The graphics and sound are almost identical to Terminal Reality in early stages, but Fury3 has an enormous number of different enemies and ground targets. With eight worlds that include everything from barren asteroids to underwater seascapes to ancient Egyptian deserts, the terrain, enemies, and background music in each world are quite distinctive. Knowing that different ships, each with distinctive weapons, will face you in the next world is incentive to press on. The player can fly close to the floor level or pop above the cloud cover to enjoy the stars and avoid a swarm of bad guys.
The interface is the typical first-person perspective with six degrees of freedom. The viewpoint can be from inside the craft with or without your cockpit showing or an out-of-spacecraft view. The easiest control was obtained via a multi-button joystick and some minor keyboard commands. From an in-cockpit vantage point your instrument panel provides all the information you need to navigate through each level. Your chosen weapon, current objective, throttle speed, shields, and active radar fill your slim cockpit panel. The radar gives directional information and hostile locators that let you know where the enemy lurks and whether they are above or below you. The goal of each level is to destroy various targets and then find the escape teleporter.

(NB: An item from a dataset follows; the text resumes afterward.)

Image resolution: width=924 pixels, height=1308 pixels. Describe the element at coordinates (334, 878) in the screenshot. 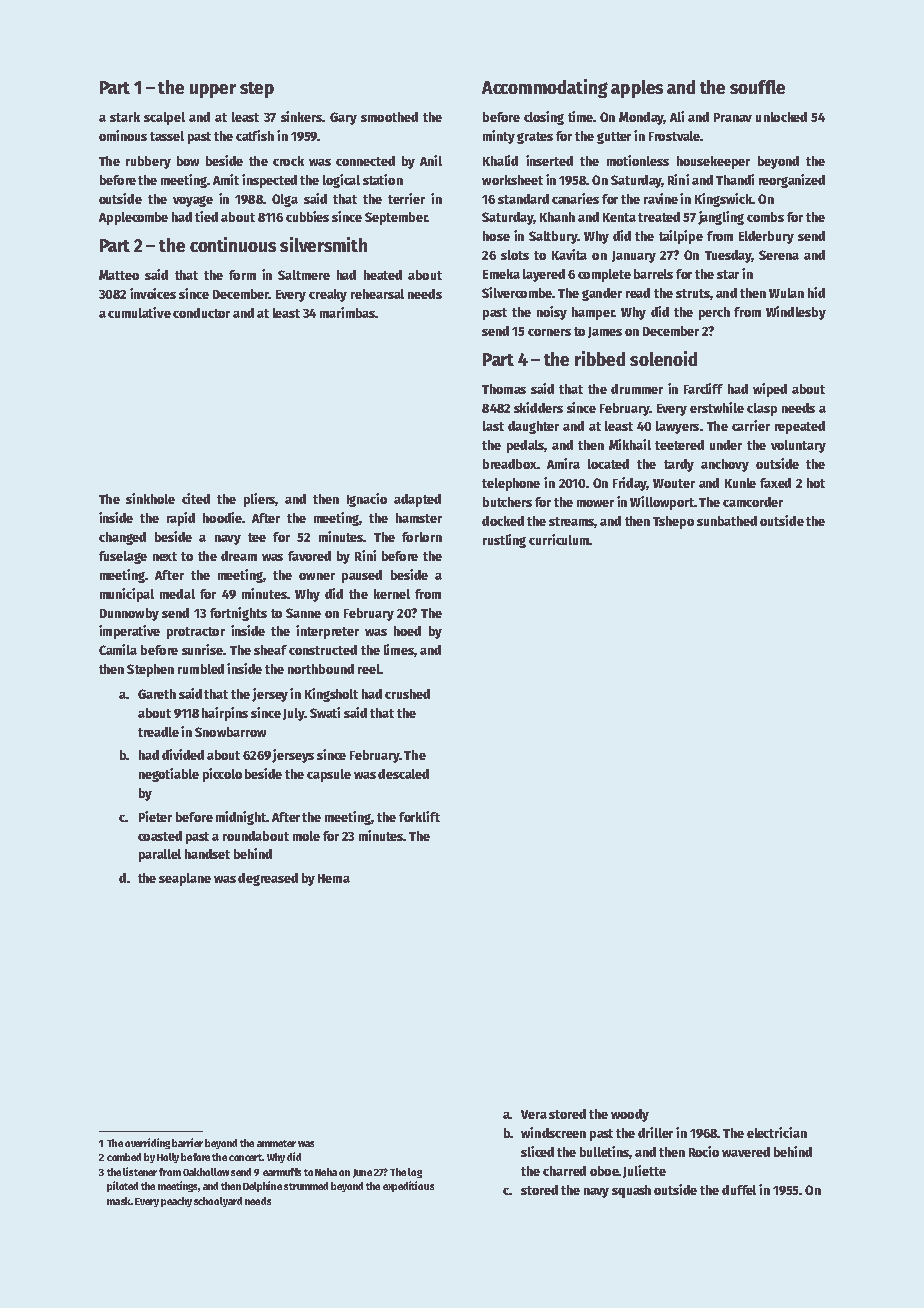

By blasting enemies and objects, you will be rewarded with a nice amount of power-ups, including new weapons (your base laser has infinite ammunition, all other weapons don’t), a shield power-up and a turbo mode that you can use to escape tricky situations or navigate some of the more difficult, trap-laden tunnel sections. These tunnels have their own defenses ranging from moving doors, to rotating cylinders, and finally, each level’s “boss”. Destroying them requires some skill and technique, but after you’ve killed one, they all fall from the same basic strategy.
Overall, Fury3 is a great space-oriented 3D shooter. It runs like a dream on Windows 95/98/XP, and will offer a nice alternative for players who couldn’t run Terminal Velocity. If you’ve enjoyed such games and have a decent joystick, then feel free to give this arcade game a spin.